■ What you need to do
Taking the listing below, restate word for word each line from the line with "Powered by Shopify (1042, 967)" to the line with "Circulares (215, 1475)", ends included, and stop there.

******

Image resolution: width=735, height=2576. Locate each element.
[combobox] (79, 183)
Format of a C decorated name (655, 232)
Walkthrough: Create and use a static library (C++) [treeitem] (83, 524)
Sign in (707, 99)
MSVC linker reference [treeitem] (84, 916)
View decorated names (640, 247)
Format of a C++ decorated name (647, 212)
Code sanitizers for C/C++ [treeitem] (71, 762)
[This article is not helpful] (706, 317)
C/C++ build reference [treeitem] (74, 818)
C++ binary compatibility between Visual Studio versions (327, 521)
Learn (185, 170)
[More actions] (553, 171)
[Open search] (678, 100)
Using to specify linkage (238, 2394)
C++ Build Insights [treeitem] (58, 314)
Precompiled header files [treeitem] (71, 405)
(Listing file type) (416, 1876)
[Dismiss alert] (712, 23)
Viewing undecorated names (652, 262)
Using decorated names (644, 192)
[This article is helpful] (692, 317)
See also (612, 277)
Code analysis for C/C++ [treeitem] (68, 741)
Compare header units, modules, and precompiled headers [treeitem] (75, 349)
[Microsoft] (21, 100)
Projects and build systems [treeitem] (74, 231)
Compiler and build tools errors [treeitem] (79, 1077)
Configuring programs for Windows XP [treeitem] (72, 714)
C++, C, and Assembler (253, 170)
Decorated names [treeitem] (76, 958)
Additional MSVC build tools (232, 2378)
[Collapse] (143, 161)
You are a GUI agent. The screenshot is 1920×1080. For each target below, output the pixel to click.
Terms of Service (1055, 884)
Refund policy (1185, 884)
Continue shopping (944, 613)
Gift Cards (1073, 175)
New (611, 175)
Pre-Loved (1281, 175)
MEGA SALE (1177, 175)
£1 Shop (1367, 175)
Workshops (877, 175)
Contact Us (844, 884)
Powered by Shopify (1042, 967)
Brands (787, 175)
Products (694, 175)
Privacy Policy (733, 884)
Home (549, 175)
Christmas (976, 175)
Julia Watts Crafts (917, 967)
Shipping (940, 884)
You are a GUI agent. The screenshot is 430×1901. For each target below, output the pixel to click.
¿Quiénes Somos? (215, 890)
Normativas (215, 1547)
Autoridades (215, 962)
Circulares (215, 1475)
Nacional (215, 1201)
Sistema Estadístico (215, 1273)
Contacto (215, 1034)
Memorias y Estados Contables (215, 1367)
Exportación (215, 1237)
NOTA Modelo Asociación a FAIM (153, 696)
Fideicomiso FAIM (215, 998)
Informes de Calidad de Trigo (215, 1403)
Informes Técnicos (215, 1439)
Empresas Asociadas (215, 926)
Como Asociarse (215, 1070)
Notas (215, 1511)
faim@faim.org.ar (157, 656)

******

■ Finished exercise
Powered by Shopify (1042, 967)
Brands (787, 175)
Products (694, 175)
Privacy Policy (733, 884)
Home (549, 175)
Christmas (976, 175)
Julia Watts Crafts (917, 967)
Shipping (940, 884)
You are a GUI agent. The screenshot is 430×1901. For each target below, output the pixel to click.
¿Quiénes Somos? (215, 890)
Normativas (215, 1547)
Autoridades (215, 962)
Circulares (215, 1475)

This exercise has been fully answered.